Texte à lire ▸
SAUT D’EAU / RÉALITÉS NATIONALES / À l’école comme au temps du moyen-âge


Par Phoenix Delacroix phedelacroix@yahoo.fr

Des écoliers bien vêtus, criant, riant, se pressant les uns contre les autres, et gambadant joyeusement dans la cour gazonnée d’une école bien entretenue. Des enfants sveltes, heureux d’exister, l’esprit au vent, ouvert aux étrangers. Des gamins et des gamines espiègles, aux yeux intelligents, posant sans retenue toutes les questions qui leur viennent à l’esprit. C’est le genre de spectacle auquel je m’attendais en arrivant dans les parages de l’École nationale de Turpin pour une visite guidée.Rien de tel ne s’offrît cependant à ma vue. J’ai cru à un mirage en arrivant sur les lieux. Turpin, section communale de Saut d’Eau, éloignée et déshéritée, est lointaine de Port-au-Prince. Mais l’éloignement n’explique pas l’énorme fossé qui se trouve entre la capitale et cette zone « en dehors ». Ici, on vit en plein moyen-âge. Des responsables m’auraient fourni moult détails sur le délabrement extrême de l’ « établissement scolaire ». Ils se seraient évertués à décrire l’exiguïté des salles, l’état lamentable du parquet, la timidité maladive des élèves; la scène que je découvris dépasse l’entendement.

Une école, ici ?
C’est la première question qui me vient à l’esprit. Incroyable, mais vrai, deux bicoques aux murs décrépis, entourées de trois tonnelles faites de feuilles tressées de cocotiers, abritent le « centre scolaire ». Un drapeau national flambant neuf, décoration de circonstance, accroché à un mât en bambou, flotte ironiquement dans le décor. C’est le seul indice cependant qui témoigne de l’importance des lieux. Dans la campagne, les prêtres vaudou utilisent aussi le bricolage national pour signaler leur « hounfort ».

Données extraites ▸

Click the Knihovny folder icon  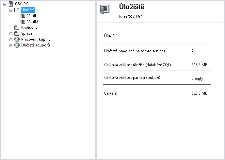click(x=17, y=27)
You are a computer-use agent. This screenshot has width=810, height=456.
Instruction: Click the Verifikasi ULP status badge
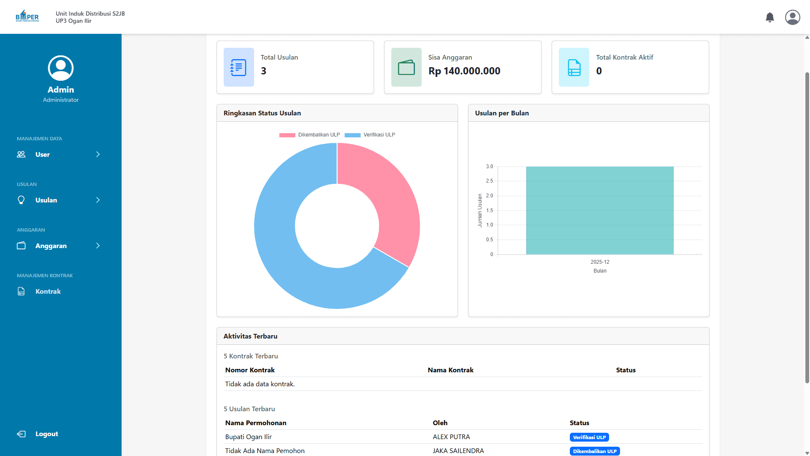[x=589, y=437]
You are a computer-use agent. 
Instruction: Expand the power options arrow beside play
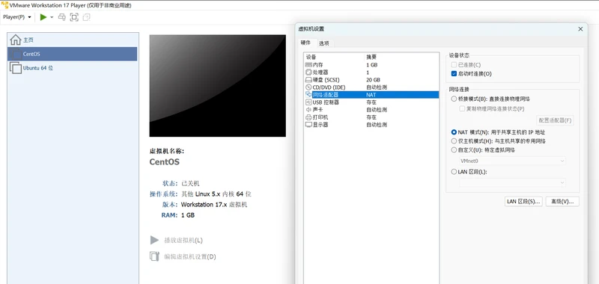coord(52,17)
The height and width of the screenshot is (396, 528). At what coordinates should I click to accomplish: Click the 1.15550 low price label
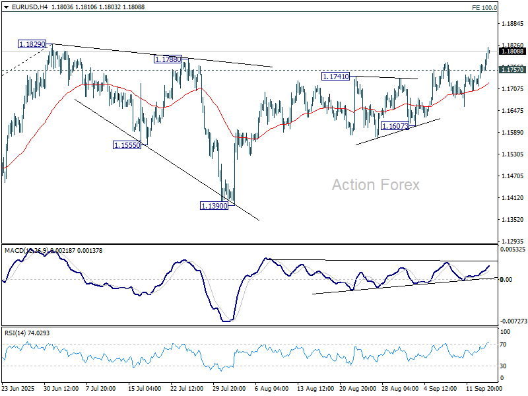click(127, 145)
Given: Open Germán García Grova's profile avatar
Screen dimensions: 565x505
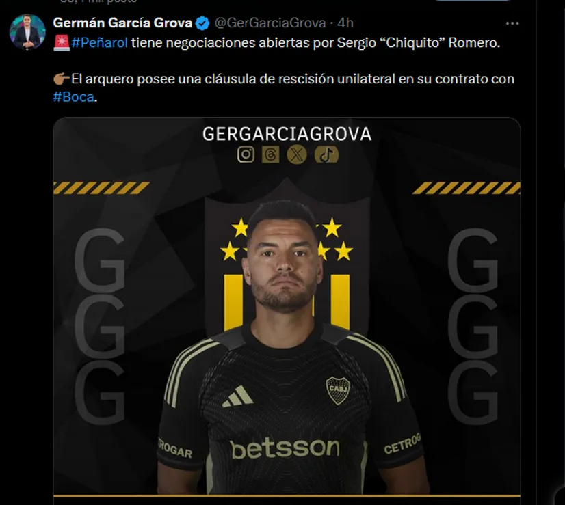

Consigne A ▸ D'après le texte sur l'école de Turpin, à quoi le drapeau national est-il accroché ?
Consigne B ▸ Poursuivez le texte sur l'école de Turpin à partir de sa dernière phrase.

Résultat A ▸ À un mât en bambou.

Résultat B ▸
Plus de cent élèves, âgés de 6 à 18 ans, la crème de la gente enfantine locale, fréquentent ce lieu qu’on a peine à appeler établissement scolaire. Il a plu la veille du jour de notre visite. Le parquet des salles logées sous les tonnelles est transformé en marmelade. Les élèves sont entassés pêle-mêle sur des blocs de sable, leurs cahiers posés sur leurs genoux. Notre arrivée n’émeut personne, ni même nos salutations. Par discipline ou par peur, les élèves feignent d’ignorer notre présence, concentrant leur regard sur leur professeur qui écrit des notes sur une feuille de plywood réduite en peau de chagrin. Leurs visages émaciés restent impassibles, mais transpirent la fatigue. Leurs chaussures sont couvertes de boue. La plupart ont dû parcouru deux kilomètres pour venir chercher un enseignement médiocre. Ils sont là, harassés et affamés, assis contre leur gré dans la vase, comme des innocents voués au martyre.

Misère et honte
Le professeur qui vient à notre rencontre, en lieu et place du directeur absent, déploie tout son zèle pour nous accueillir. « Vous êtes les bienvenus. Nous sommes heureux de vous accueillir chez nous. Faites comme chez vous », nous lance-t-il. L’homme est frêle, mais ne manque pas de vigueur. Ses poignées de main en témoignent. Visiblement ému, il éprouve beaucoup de peine à camoufler ses gencives édentées. Son sourire : un vrai rictus. Pour des raisons inconnues et inexpliquées, et peut-être par honte ou timidité, le directeur s’est éclipsé deux heures avant la visite. On comprend assez vite. Il n’y a pas d’honneur à gérer ce centre merdeux. Surtout quand on n’a pas la compétence nécessaire. Le directeur ne détient pour tout diplôme qu’un brevet de classes élémentaires, apprend-on.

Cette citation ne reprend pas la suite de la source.